Task — In the derivation below, what is substituted into Eq. (2.1)?

Source passage —
# # # # #

First, substituting (2.3) into Eq. (2.1), we have

$$\begin{aligned} &\bigl(x-q^{-1}y\bigr)\sum_{n=0}^{\infty } \bigl[1-q^{n}-(d+e)q^{n-1}+(d+e)q^{2n-1}+deq^{2n-2}-deq^{3n-2} \bigr]\\ &\qquad{}\times A_{n}(a,b,c,d,e,x,y)z^{n} \\ &\quad=\sum_{n=0}^{\infty }\bigl[1-(a+b+c)q^{n}+(ab+bc+ac)q^{2n}-abcq^{3n} \bigr]\\ &\qquad{}\times \bigl[A_{n}\bigl(a,b,c,d,e,x,q^{-1}y \bigr)-A_{n}(a,b,c,d,e,qx,y)\bigr]z^{n+1}, \end{aligned}$$

which is equal to

$$\begin{aligned} & \bigl(x-q^{-1}y\bigr)\sum_{n=0}^{\infty } \bigl(1-q^{n}\bigr) \bigl(1-dq^{n-1}\bigr) \bigl(1-eq^{n-1} \bigr)A_{n}(a,b,c,d,e,x,y)z^{n} \\ &\quad=\sum_{n=0}^{\infty }\bigl(1-aq^{n} \bigr) \bigl(1-bq^{n}\bigr) \bigl(1-cq^{n}\bigr) \\ &\qquad{}\times \bigl[A_{n}\bigl(a,b,c,d,e,x,q^{-1}y\bigr)-A_{n}(a,b,c,d,e,qx,y) \bigr]z^{n+1}. \end{aligned}$$

(2.4)

# # # # #

Recorded data —
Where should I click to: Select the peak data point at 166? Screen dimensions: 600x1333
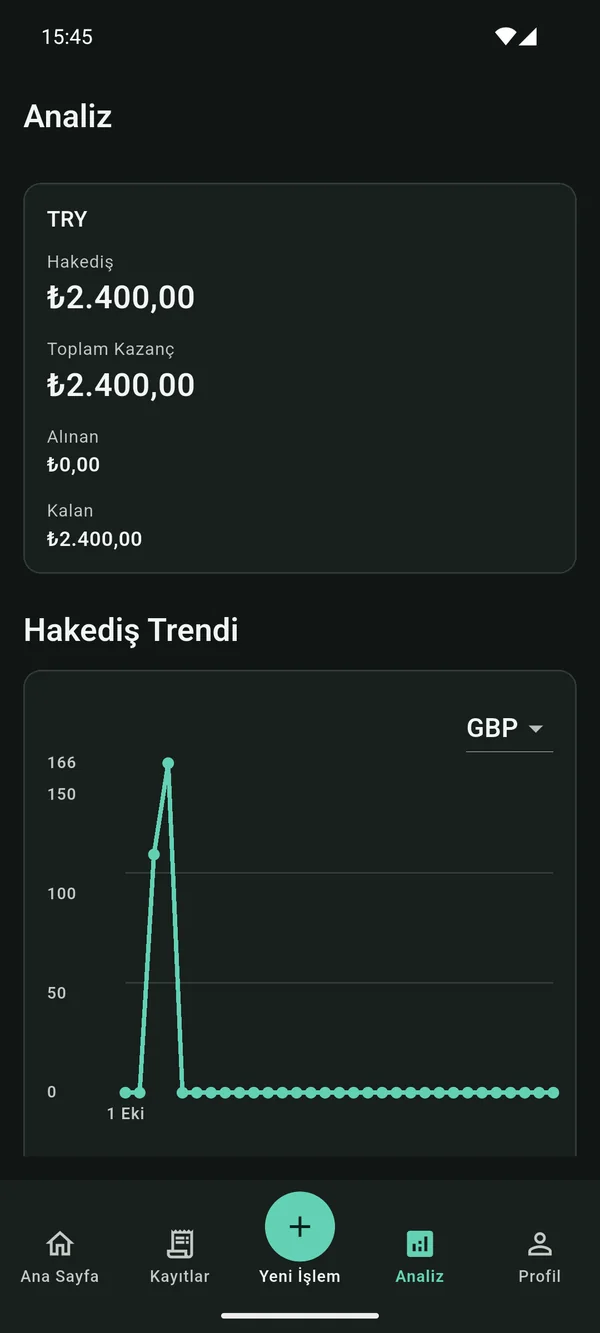click(168, 763)
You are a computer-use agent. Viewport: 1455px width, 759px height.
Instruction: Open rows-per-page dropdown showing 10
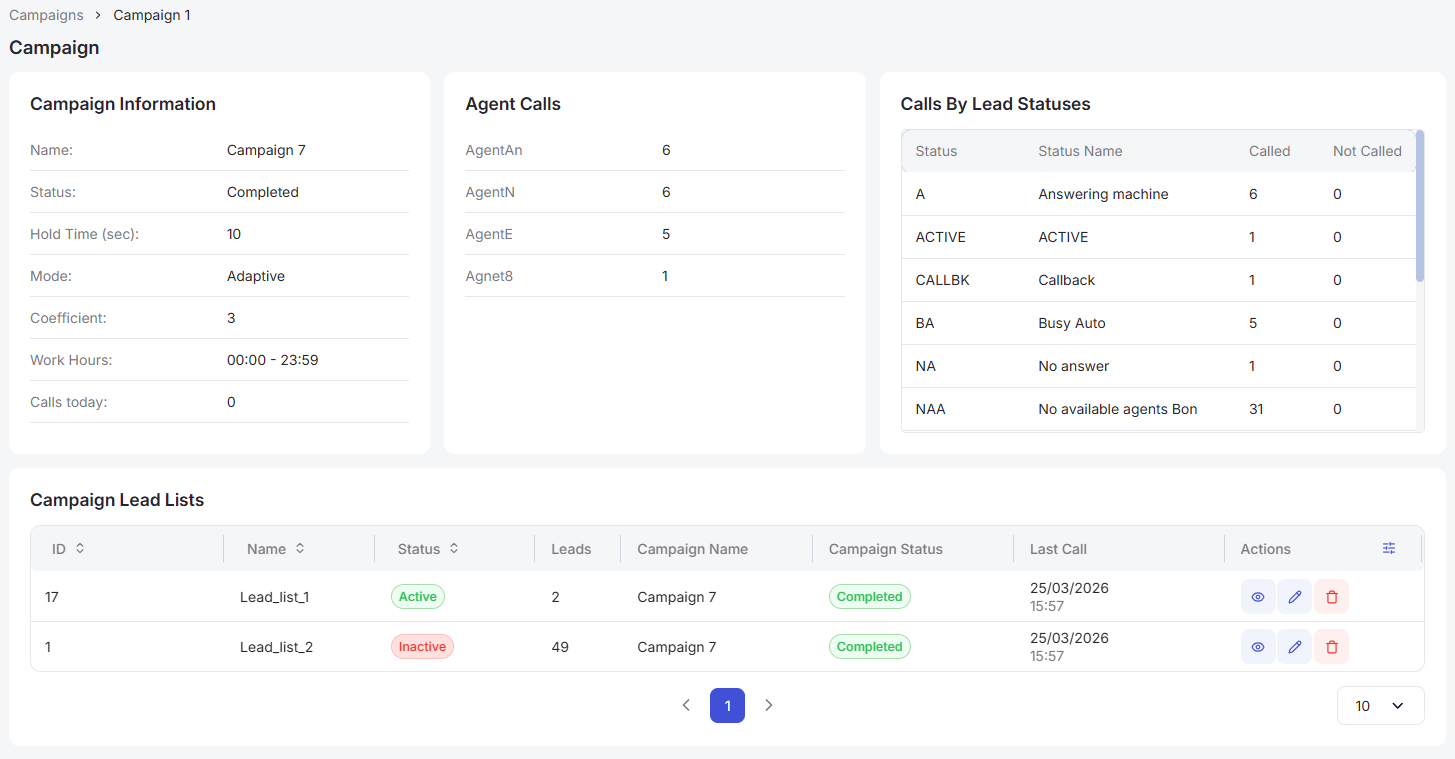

# # # # #

Exercise result — (2.3)